═════ Given data

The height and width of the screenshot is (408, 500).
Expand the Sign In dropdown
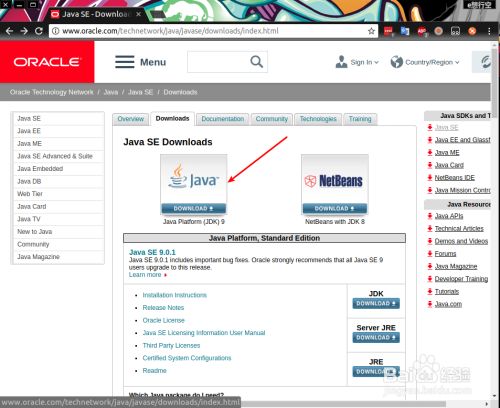coord(357,62)
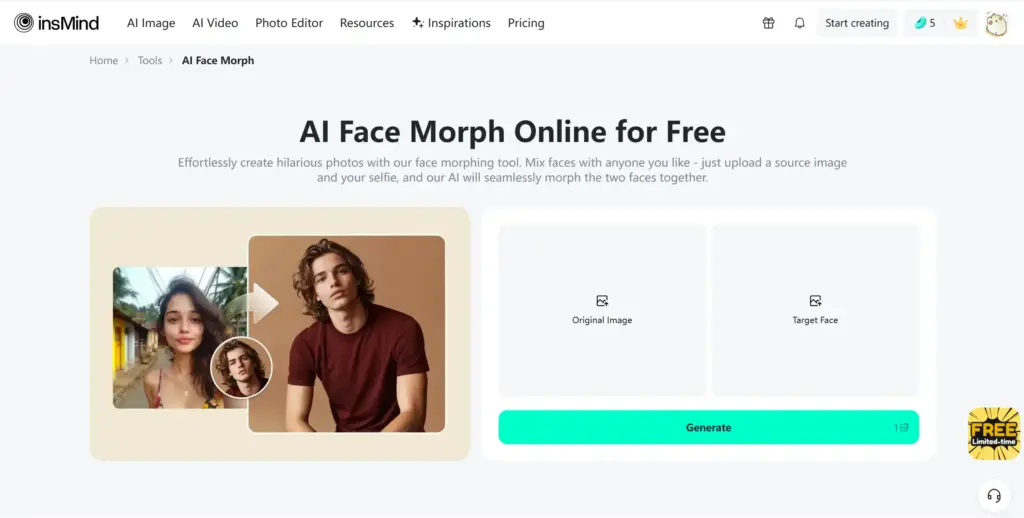Open the gift box icon

tap(769, 23)
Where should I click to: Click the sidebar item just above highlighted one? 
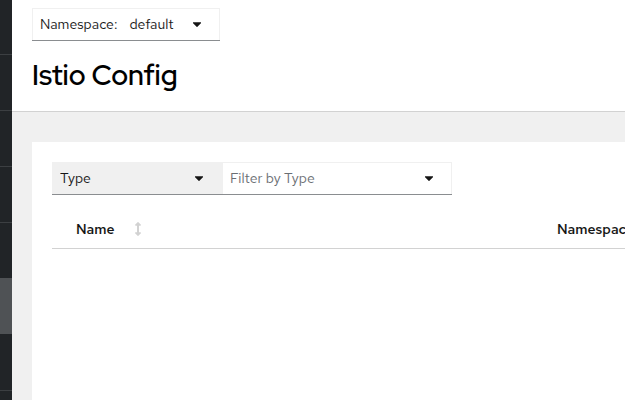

══════════

What to work on: Output every line of the records above unchanged, and keep the pictures out.

Answer box:
The height and width of the screenshot is (408, 500).
Expand the Sign In dropdown
coord(357,62)
Open the gift box icon

tap(769, 23)
Where should I click to: Click the sidebar item just above highlighted one? 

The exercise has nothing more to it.